Task requirements:
An exact copy is needed of the lines in the entries below from the line with "Task: Click prediction" up to and including the line with "Screen dimensions: 831x644", and of nothing else. Leave the pictures out.

Available records:
################

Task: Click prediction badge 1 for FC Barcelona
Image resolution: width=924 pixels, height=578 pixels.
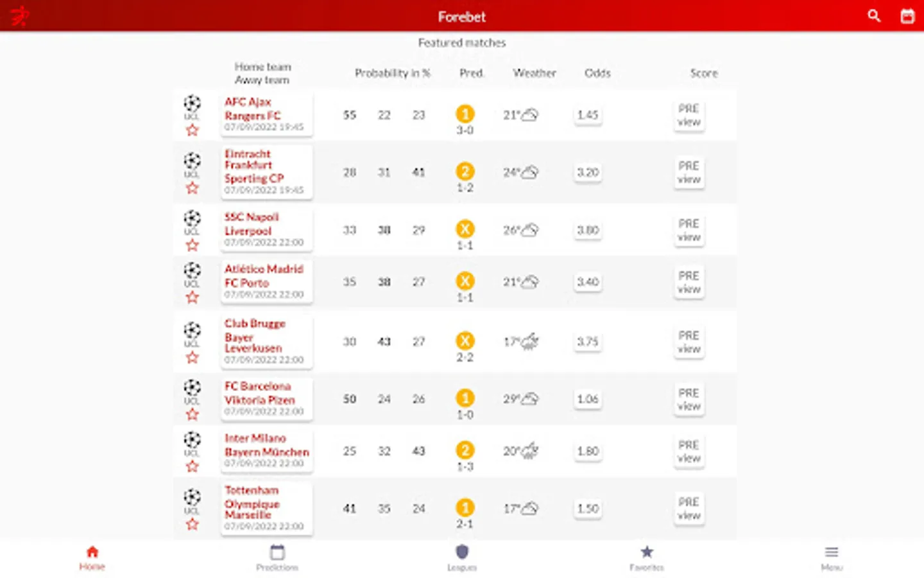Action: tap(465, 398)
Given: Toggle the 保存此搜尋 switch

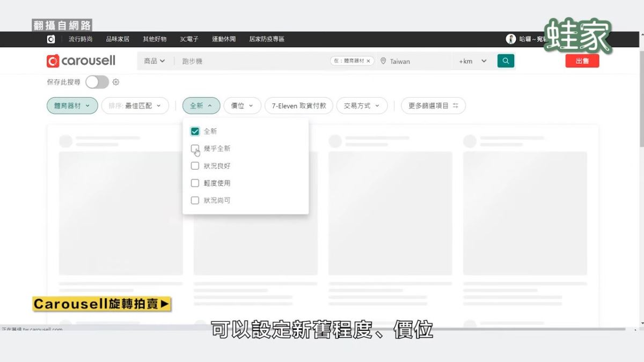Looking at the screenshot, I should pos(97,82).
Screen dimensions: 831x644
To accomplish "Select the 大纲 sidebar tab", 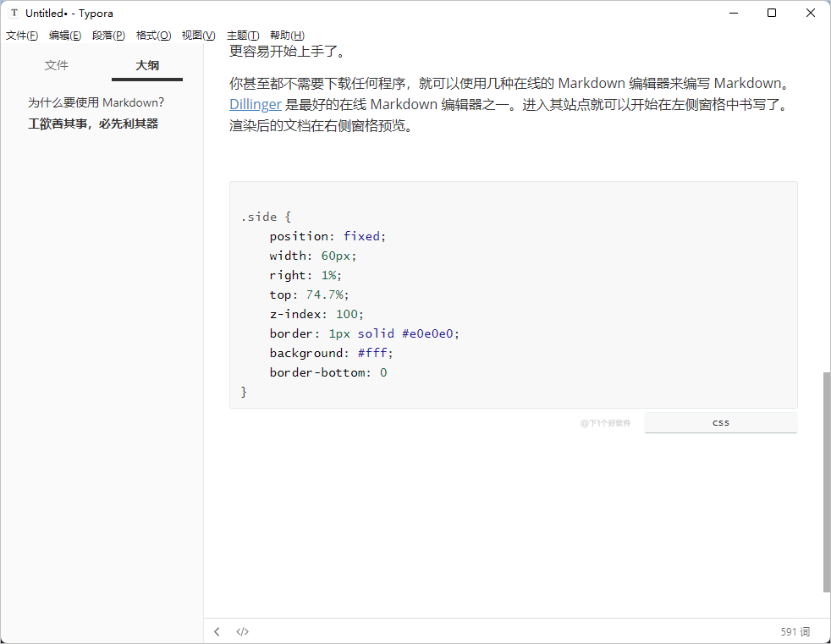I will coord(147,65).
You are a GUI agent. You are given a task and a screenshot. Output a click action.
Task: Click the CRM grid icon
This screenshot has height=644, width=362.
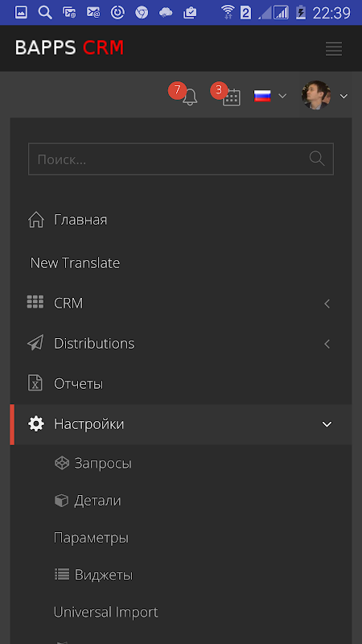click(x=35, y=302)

################

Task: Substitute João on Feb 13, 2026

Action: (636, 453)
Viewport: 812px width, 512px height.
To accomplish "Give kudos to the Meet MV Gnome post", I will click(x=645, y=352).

################

Answer for this exercise:
Task: Click prediction badge 1 for FC Barcelona
Image resolution: width=924 pixels, height=578 pixels.
Action: tap(465, 398)
Given: Toggle the 保存此搜尋 switch

Looking at the screenshot, I should pos(97,82).
Screen dimensions: 831x644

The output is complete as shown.